WHAT IS NEEDED
Return each line below holding the string "Task".

===

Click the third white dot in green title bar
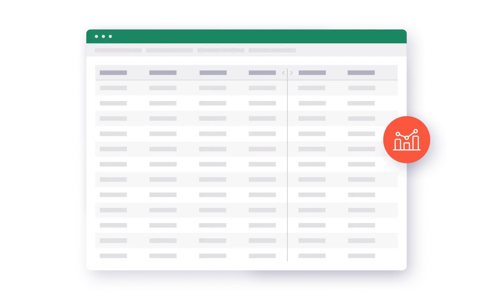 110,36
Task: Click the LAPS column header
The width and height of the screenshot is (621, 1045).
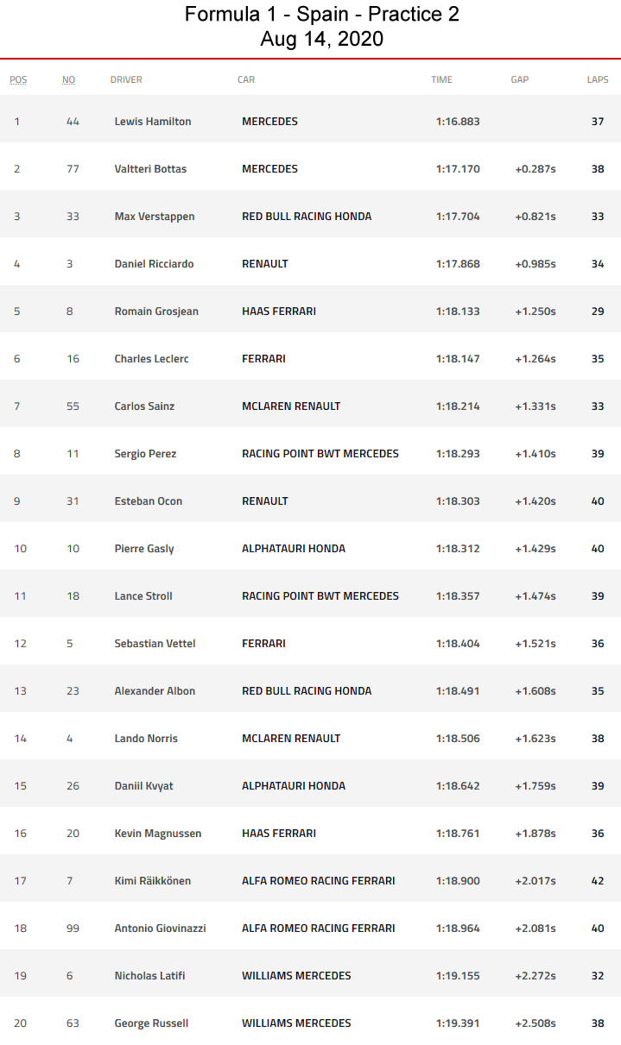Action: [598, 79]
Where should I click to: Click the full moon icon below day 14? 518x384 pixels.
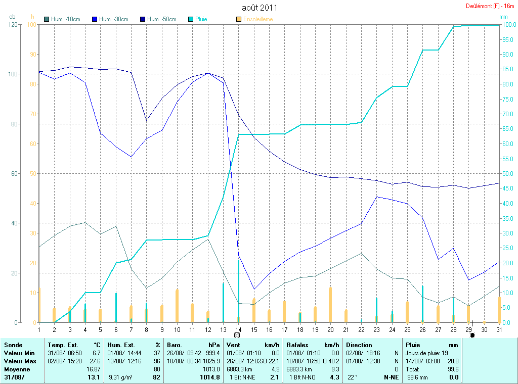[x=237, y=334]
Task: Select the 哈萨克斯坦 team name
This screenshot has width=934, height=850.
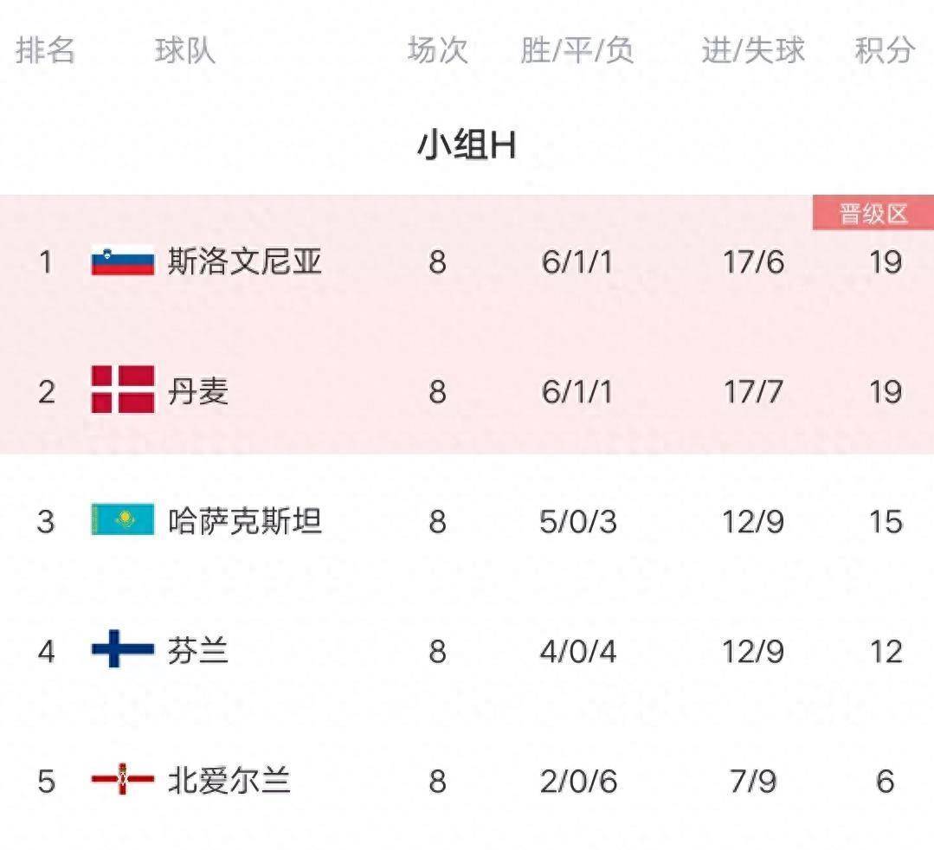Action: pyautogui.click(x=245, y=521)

===

EXPECTED OUTPUT
Task: Click the LAPS column header
Task: Select the 哈萨克斯坦 team name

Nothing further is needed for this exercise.